— start —

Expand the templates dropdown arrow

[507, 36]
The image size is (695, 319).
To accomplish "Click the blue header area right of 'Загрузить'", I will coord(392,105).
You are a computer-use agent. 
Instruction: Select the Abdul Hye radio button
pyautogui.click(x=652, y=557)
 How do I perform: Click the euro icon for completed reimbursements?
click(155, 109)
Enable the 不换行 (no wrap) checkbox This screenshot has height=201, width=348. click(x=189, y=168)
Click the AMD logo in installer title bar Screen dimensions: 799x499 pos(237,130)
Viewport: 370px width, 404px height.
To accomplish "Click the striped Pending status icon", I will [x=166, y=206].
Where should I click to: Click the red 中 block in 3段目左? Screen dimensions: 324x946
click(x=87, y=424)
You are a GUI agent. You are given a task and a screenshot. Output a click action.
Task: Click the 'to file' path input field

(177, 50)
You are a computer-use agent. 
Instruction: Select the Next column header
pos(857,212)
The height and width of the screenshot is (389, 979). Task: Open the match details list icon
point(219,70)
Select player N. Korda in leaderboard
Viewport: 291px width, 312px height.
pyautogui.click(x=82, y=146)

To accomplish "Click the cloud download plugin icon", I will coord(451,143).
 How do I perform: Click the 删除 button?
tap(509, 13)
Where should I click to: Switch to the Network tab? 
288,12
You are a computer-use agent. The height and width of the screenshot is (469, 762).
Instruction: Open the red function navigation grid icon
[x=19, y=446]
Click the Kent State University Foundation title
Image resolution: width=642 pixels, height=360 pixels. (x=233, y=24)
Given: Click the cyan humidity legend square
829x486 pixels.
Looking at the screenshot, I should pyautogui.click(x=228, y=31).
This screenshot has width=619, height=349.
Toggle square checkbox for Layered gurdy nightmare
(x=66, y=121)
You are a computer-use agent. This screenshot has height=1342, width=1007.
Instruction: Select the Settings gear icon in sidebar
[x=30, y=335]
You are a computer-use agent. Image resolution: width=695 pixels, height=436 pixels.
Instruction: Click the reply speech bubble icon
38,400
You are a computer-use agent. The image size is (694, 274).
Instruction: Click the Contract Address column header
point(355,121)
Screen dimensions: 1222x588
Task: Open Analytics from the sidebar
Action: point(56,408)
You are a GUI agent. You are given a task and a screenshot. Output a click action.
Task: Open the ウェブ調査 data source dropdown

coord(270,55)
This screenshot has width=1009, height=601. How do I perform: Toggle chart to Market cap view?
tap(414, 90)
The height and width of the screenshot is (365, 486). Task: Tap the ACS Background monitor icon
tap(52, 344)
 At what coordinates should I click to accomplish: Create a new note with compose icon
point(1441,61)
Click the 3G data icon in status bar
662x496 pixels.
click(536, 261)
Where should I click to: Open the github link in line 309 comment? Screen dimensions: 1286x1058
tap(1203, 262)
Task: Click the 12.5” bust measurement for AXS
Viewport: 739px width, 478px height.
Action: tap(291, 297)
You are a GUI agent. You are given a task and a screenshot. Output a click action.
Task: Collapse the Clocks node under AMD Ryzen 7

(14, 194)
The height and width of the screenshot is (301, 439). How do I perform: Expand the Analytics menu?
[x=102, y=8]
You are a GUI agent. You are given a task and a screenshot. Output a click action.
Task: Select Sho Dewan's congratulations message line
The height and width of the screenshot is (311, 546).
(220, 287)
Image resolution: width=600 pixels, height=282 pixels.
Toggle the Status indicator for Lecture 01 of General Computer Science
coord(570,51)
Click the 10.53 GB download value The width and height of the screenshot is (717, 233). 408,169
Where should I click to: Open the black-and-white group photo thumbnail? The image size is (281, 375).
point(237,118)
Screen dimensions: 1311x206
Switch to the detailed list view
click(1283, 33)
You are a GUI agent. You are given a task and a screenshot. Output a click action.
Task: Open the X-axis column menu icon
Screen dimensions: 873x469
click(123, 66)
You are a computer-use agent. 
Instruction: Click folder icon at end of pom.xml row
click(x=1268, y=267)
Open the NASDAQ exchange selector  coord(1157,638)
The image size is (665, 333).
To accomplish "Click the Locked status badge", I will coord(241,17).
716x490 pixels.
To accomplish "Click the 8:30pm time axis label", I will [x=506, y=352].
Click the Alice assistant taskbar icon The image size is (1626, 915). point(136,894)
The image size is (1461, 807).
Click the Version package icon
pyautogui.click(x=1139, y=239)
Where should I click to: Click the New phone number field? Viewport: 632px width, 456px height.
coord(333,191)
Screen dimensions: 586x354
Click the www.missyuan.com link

— end —

- What is asked -
Count the lines in the data above that contain the string "link", treating uppercase and lowercase as different. Reply with the number only.

- Response to this exercise -
2